User Guide
Grants & privileges
Grants define what privileges a role has on database objects. pgroles supports granting on specific objects, all objects of a type in a schema, schemas themselves, and databases.
Grant syntax
grants:
- role: analytics
privileges: [SELECT]
object:
type: table
schema: public
name: "*"
The preferred key is object. pgroles still accepts a quoted legacy "on" key when parsing older manifests, but new manifests should use object to avoid YAML 1.1 boolean coercion.
Privilege types
| Privilege | Applies to |
|---|---|
SELECT | tables, views, sequences |
INSERT | tables |
UPDATE | tables, sequences |
DELETE | tables |
TRUNCATE | tables |
REFERENCES | tables |
TRIGGER | tables |
EXECUTE | functions |
USAGE | schemas, sequences, types |
CREATE | schemas, databases |
CONNECT | databases |
TEMPORARY | databases |
Grant targets
Schema-level
Grant privileges on the schema itself (e.g. USAGE to allow accessing objects within it):
grants:
- role: analytics
privileges: [USAGE]
object: { type: schema, name: public }
Generates: GRANT USAGE ON SCHEMA "public" TO "analytics";
Database-level
grants:
- role: analytics
privileges: [CONNECT]
object: { type: database, name: mydb }
Generates: GRANT CONNECT ON DATABASE "mydb" TO "analytics";
Wildcard (all objects of a type in schema)
Use name: "*" to grant on all existing objects of a type:
grants:
- role: analytics
privileges: [SELECT]
object: { type: table, schema: public, name: "*" }
pgroles expands wildcard relation grants against the current objects of the requested type in that schema. That keeps table, view, and materialized_view grants scoped correctly instead of letting one subtype touch the others.
If a schema has no objects of the declared type (e.g. no sequences yet), the wildcard grant is treated as vacuously satisfied — pgroles will not re-issue the statement on subsequent reconciles. When objects are later added, the next reconcile detects the new objects and applies the appropriate grants.

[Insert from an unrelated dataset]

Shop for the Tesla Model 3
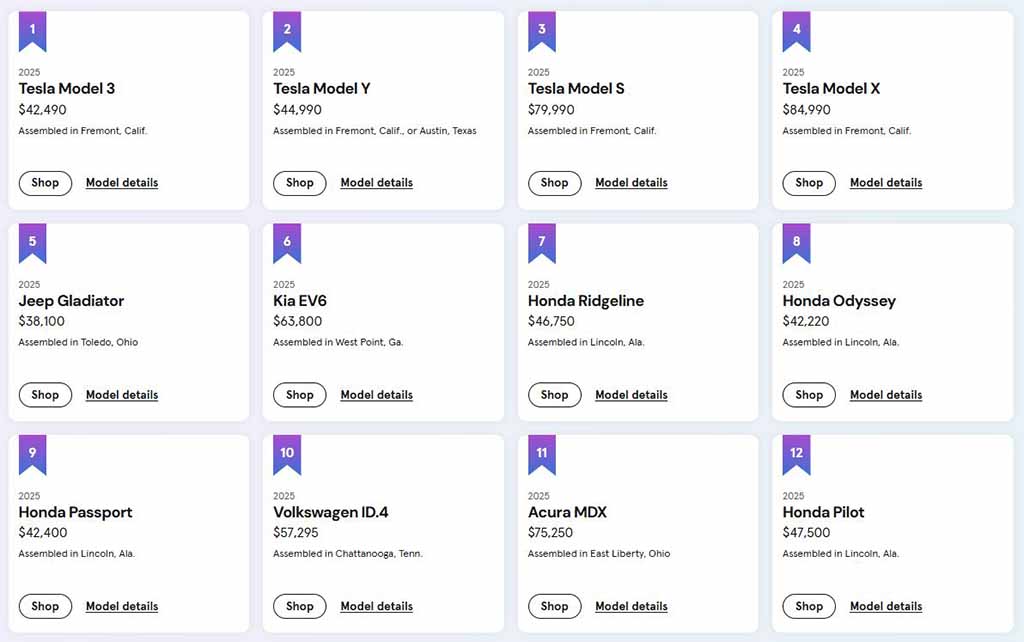This screenshot has height=642, width=1024. (x=45, y=183)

Wildcard grants are strict desired state. name: "*" means every matching current object in the schema, not only the objects the current executor happens to own. During diff, plan, and apply, pgroles checks whether each missing wildcard privilege is grantable by the connected database user. If a matching object is missing the requested privilege and the executor lacks the matching WITH GRANT OPTION, pgroles stops with UnsatisfiableWildcardGrant instead of printing or applying a wildcard GRANT that would churn on every reconcile.
The diagnostic includes the role, object type, schema, requested privileges, executor, skipped object count, and example object names with owners. To resolve it, run pgroles as a role that can grant the requested privileges on every matching object, transfer ownership, grant the executor the needed grant option, or narrow the manifest to objects that are intentionally managed by that executor.
Specific object
grants:
- role: analytics
privileges: [SELECT]
object: { type: table, schema: public, name: users }
Generates: GRANT SELECT ON TABLE "public"."users" TO "analytics";
Privilege merging
If multiple grant entries target the same role and object, their privileges are merged:
grants:
- role: app
privileges: [SELECT]
object: { type: table, schema: public, name: "*" }
- role: app
privileges: [INSERT, UPDATE]
object: { type: table, schema: public, name: "*" }
This is equivalent to granting SELECT, INSERT, UPDATE on all tables.
Convergent revocation
Privileges present in the database but absent from the manifest are revoked. If a role currently has DELETE on a table but your manifest only grants SELECT, pgroles will generate a REVOKE DELETE statement.